WE WERE a very miserable group for the rest of the night.

  We did not need to say that dawn was now not something to be welcomed. Dawn meant sacrifice.

  I tried not to think of the horror that had overtaken this place and wondered if echoes of it remained and if that was what I had sensed as we approached the falls. Can you hear a remnant of the awfulness that has come upon a place? Had I been hearing not the thunder of the water or feeling the vibrations of its great plunge off the face of the earth, but hearing and sensing echoes of the terror of the poor people who had come here to live freely and worship their God in the way they wanted without fear of repercussion?

  They did not come for us that day.

  We spent a good proportion of the short daylight hours searching more for Major Parkinson, but our diligence was not rewarded. There was no sign of him at all, and our hearts were burdened by misgivings over his likely fate.

  By nightfall we knew what they intended to do to us, but no one spoke of it. There was only one way I liked eating Aleksey, and he felt the same about me, so they could wait as long as they liked if that was what they thought would happen. We would starve together first. Captain Rochester was another matter. But he was one to our two, so we did not fear his hunger.

  And this hunger was very great on the following day. We had water—too much water, if truth be told—but nothing whatsoever to eat. Despite my best attempts to lure a bird to the ground and snare it, I could not. The cold bit into our bones and made us all ill with it.

  He came before the dawn on the seventh day of our imprisonment upon the island. Seven little nicks into the trunk of a tree. John had died on the fifth day, from the cold more than his hunger, although we had taken him into our curl of body as tightly as if he had been a third lover.

  Perhaps they thought Aleksey and I would assuage our hunger upon him, but we did not. We laid him out and would have covered him if we had the strength, and Aleksey said words over him. It seemed to banish some of the horror for a while.

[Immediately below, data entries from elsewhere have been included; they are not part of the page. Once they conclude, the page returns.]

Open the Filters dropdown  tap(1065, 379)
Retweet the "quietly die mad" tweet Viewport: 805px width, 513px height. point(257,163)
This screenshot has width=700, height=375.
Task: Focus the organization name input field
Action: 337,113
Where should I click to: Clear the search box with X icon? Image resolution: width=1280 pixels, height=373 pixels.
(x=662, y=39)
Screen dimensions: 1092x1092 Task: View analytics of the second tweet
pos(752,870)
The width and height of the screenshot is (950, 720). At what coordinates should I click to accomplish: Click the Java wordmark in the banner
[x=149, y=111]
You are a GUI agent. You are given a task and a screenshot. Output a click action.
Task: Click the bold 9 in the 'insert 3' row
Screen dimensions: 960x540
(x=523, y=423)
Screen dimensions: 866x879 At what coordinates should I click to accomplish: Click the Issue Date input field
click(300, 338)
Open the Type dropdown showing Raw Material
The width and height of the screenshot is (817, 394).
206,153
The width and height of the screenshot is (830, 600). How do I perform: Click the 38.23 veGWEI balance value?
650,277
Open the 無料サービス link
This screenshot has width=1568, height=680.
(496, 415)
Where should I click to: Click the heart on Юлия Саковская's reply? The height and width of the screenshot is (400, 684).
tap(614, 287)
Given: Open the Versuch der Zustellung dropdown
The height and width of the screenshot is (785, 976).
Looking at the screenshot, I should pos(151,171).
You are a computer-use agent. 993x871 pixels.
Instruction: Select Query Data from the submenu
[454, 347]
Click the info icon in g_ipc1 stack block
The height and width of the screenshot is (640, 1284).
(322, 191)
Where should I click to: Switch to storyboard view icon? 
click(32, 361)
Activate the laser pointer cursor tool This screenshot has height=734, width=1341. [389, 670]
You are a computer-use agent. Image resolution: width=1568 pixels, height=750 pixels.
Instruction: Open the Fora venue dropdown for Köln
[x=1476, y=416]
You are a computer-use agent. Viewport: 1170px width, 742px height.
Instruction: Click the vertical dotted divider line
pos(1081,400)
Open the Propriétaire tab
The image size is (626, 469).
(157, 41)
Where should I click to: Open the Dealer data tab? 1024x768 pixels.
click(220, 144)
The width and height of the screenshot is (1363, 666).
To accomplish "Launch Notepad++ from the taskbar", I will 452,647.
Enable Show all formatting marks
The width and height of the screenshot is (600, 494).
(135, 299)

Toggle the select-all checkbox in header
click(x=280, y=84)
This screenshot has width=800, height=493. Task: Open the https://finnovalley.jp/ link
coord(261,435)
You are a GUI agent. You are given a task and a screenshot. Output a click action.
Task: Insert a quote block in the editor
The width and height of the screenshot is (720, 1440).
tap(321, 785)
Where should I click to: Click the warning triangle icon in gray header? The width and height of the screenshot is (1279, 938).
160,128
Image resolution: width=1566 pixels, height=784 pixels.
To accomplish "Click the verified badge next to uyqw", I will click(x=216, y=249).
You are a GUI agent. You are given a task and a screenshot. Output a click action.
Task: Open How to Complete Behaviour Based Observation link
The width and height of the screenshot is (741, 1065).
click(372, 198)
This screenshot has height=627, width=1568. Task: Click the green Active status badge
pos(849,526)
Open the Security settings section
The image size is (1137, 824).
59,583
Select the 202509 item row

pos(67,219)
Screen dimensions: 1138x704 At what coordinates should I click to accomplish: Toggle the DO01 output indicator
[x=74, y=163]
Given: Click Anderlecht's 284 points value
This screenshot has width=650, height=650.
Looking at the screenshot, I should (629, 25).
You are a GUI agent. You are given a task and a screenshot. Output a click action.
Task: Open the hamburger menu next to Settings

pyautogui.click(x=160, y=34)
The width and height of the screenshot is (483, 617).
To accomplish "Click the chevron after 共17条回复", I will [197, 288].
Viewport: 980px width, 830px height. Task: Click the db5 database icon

  I will admit here and now that my agonies upon the island during those seven days were not helped by thoughts of my poor horses. Boudica in foal. Xavier, my companion for so many years, and Freedom, the tangible representation to me of what Aleksey and I had achieved by leaving our world and coming to this new one. I tried not to think of what the child might be doing to them to spite himself upon me, or just for the pleasure of it, but as the hungry days in the cold wore on my mind, I dwelt upon it, and I was the more miserable for it.

  Neither of us could rise when the devil finally came for us.

  I could hardly believe what I was seeing, but at last the final part of the mystery revealed itself to me. I knew what he was and where he had come from, but I could do nothing with this knowledge.

  I confess I was overwhelmed for a while, and in a very dark place in my mind, for we were reunited again with Major Parkinson: the devil was wearing his skin. I did not think our horror could have been increased after what we had endured in the snow those seven days, but I felt Aleksey’s heart sink and knew he was at the very end of his reserves of courage.

  We were bound securely around our waists to trees, unable to resist, but we were fed. At first I could not fathom why he fed us after such a deliberate starving, but he had the woman, Mary Wright, bring us bread and wine, and she knelt and offered it, and I then realized we were now favored of this deformed god, for we were sacrifice. We had been purified, purged, and now we had to be appeased and made ready with offerings.

  Aleksey laughed at her and said she prepared a table in the presence of her enemies, and I was relieved. He was not at the end at all, and his courage rallied mine.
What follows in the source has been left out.